Der Schweiß tropfte ihm aus den Haaren, sein Gesicht glänzte dunkel.
Aber sein Kopf blieb kühl.
Wie lange hielt er sich nun schon in dieser überhitzten, nach Urin stinkenden Bahnhofstoilette auf? Er hatte jegliches Zeitgefühl verloren. Von draußen hatte er immer wieder Türenklappern, Geschrei und Stimmen gehört. Er hatte sich ruhig verhalten, ganz ruhig, und hatte geduldig gewartet.

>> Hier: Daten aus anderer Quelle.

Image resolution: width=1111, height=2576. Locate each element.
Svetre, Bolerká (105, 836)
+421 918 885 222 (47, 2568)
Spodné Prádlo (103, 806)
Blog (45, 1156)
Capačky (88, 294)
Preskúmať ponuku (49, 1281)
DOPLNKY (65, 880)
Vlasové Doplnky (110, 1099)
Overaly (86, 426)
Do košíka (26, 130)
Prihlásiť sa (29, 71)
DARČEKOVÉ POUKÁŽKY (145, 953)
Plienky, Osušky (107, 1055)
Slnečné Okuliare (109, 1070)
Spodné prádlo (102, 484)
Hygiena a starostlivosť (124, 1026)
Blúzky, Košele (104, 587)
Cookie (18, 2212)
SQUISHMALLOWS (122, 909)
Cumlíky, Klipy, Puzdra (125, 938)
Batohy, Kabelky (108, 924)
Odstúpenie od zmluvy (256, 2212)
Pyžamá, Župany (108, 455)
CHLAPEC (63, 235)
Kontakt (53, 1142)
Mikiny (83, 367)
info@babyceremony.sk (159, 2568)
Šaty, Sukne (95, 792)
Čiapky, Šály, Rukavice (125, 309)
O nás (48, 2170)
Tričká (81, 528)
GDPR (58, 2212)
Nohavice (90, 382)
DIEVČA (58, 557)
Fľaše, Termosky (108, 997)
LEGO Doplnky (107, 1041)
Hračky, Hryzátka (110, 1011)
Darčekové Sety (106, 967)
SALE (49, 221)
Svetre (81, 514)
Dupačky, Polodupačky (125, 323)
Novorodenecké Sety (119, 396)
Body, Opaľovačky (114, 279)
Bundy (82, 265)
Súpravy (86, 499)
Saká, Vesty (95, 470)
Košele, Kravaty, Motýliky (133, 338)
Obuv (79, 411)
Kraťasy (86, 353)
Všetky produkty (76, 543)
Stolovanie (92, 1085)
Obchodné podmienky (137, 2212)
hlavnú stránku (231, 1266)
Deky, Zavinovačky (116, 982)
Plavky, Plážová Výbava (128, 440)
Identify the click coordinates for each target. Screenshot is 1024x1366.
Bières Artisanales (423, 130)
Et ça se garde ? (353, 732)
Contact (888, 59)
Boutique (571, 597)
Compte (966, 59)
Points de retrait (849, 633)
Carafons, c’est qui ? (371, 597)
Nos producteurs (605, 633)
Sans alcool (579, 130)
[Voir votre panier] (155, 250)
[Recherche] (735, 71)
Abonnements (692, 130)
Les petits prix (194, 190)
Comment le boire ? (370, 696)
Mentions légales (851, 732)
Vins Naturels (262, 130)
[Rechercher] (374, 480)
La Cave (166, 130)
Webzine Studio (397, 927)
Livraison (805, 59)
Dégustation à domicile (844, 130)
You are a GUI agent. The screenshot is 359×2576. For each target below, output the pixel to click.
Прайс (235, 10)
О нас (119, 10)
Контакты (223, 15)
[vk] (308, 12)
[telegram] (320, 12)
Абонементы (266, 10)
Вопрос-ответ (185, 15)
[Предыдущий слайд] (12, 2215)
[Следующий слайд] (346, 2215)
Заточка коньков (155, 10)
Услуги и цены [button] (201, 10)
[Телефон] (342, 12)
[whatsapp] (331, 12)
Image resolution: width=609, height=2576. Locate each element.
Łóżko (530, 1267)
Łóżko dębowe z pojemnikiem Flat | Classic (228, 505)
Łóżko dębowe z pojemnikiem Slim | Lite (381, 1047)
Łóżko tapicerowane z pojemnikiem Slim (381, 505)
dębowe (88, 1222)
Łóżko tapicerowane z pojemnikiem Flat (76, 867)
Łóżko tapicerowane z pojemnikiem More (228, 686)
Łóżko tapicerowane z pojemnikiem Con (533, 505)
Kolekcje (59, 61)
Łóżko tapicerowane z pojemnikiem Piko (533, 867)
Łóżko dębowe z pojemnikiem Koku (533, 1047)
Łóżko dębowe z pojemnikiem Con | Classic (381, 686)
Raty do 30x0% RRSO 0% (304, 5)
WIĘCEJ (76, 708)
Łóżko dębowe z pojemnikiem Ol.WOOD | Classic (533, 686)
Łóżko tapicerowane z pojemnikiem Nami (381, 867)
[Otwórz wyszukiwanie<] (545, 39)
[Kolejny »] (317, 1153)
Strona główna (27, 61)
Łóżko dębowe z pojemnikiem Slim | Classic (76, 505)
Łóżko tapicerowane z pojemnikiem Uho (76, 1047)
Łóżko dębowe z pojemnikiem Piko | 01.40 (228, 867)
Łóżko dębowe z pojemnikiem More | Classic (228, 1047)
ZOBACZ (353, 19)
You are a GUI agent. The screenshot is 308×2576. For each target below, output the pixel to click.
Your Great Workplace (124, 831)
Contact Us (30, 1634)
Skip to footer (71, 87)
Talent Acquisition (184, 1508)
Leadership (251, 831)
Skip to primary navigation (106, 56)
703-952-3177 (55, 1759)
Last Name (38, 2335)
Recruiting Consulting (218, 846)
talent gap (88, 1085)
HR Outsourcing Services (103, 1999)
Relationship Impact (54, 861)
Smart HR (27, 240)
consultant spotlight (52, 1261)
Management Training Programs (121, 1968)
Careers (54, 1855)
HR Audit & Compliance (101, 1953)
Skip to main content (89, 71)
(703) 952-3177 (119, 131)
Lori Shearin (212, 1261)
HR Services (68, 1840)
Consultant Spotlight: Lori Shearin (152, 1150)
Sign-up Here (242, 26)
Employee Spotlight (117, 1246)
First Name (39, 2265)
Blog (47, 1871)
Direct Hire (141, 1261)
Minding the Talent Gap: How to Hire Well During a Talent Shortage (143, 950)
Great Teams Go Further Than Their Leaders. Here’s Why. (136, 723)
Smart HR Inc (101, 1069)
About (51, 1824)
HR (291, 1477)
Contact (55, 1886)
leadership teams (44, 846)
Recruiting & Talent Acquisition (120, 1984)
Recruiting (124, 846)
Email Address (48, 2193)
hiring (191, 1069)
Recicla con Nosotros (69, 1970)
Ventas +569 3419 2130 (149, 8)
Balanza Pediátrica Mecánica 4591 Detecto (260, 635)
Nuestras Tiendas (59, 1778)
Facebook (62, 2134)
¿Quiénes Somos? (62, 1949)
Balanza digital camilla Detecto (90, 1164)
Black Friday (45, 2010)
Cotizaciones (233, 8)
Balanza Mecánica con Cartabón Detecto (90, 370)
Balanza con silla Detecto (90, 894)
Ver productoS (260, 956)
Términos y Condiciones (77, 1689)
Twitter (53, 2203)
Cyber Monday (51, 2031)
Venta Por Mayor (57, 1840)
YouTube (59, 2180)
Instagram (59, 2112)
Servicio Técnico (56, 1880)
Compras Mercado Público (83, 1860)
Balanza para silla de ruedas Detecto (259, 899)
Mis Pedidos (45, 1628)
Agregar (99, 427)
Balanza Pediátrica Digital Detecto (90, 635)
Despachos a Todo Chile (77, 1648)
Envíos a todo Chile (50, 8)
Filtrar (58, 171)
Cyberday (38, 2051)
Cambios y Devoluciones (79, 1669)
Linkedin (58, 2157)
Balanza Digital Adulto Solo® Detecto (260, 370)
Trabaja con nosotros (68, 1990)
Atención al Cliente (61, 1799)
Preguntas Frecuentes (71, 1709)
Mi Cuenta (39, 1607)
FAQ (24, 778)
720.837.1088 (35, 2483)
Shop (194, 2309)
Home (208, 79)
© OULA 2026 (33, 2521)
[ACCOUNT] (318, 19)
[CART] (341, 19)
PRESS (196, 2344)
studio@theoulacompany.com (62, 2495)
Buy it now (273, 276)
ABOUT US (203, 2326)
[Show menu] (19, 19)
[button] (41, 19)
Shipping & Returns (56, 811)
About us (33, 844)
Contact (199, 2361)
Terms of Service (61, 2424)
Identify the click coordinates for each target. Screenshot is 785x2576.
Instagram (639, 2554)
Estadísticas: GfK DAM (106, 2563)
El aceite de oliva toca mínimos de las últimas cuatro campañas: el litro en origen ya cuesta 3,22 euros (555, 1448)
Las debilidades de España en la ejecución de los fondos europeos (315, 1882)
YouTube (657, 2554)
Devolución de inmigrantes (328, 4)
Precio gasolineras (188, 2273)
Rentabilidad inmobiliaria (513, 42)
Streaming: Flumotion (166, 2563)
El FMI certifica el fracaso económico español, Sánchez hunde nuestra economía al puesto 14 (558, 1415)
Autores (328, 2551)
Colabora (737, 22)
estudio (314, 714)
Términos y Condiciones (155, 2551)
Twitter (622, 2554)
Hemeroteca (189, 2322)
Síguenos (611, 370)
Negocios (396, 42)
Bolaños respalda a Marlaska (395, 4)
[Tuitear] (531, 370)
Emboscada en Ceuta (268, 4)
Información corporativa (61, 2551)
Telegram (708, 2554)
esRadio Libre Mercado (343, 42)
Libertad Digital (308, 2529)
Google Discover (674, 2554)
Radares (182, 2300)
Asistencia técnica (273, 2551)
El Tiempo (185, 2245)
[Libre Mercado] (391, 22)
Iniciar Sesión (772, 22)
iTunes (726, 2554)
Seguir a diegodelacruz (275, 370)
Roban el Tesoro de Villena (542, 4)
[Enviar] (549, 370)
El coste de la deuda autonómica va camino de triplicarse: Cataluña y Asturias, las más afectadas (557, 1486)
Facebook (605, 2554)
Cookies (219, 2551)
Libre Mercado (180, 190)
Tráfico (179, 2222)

„Ungeduld ist die größte Gefahr. Du musst ausharren und abwarten. Dann kommt deine Gelegenheit. Dann kannst du Großes vollbringen.“
Es war dies die Lehre gewesen, die er erhalten hatte. Die Lehre, die ihn groß machen würde und glücklich. Die ihn das Elend der Welt vergessen lassen würde. Seine Chance auf das ewig währende Glück.
Der Mann öffnete vorsichtig die Toilettentür und spähte in die Bahnhofswartehalle. Sie lag leer und still vor ihm. Rasch schulterte er den schweren Rucksack und durchquerte eilig die Halle. Von draußen, vom Bahnsteig, drang Lärm und Geschrei herüber.
Er wusste für sich, es war richtig. Er hatte keine Angst.
Mit einem gellenden Schrei stürmte er aus der Halle, mischte sich unter die Menschen am Bahnsteig …
Es war nur noch ein Griff …
Die Explosion war gewaltig.
Sie riss auch das Stationsschild aus der Verankerung. Es zersplitterte am Bahnsteig.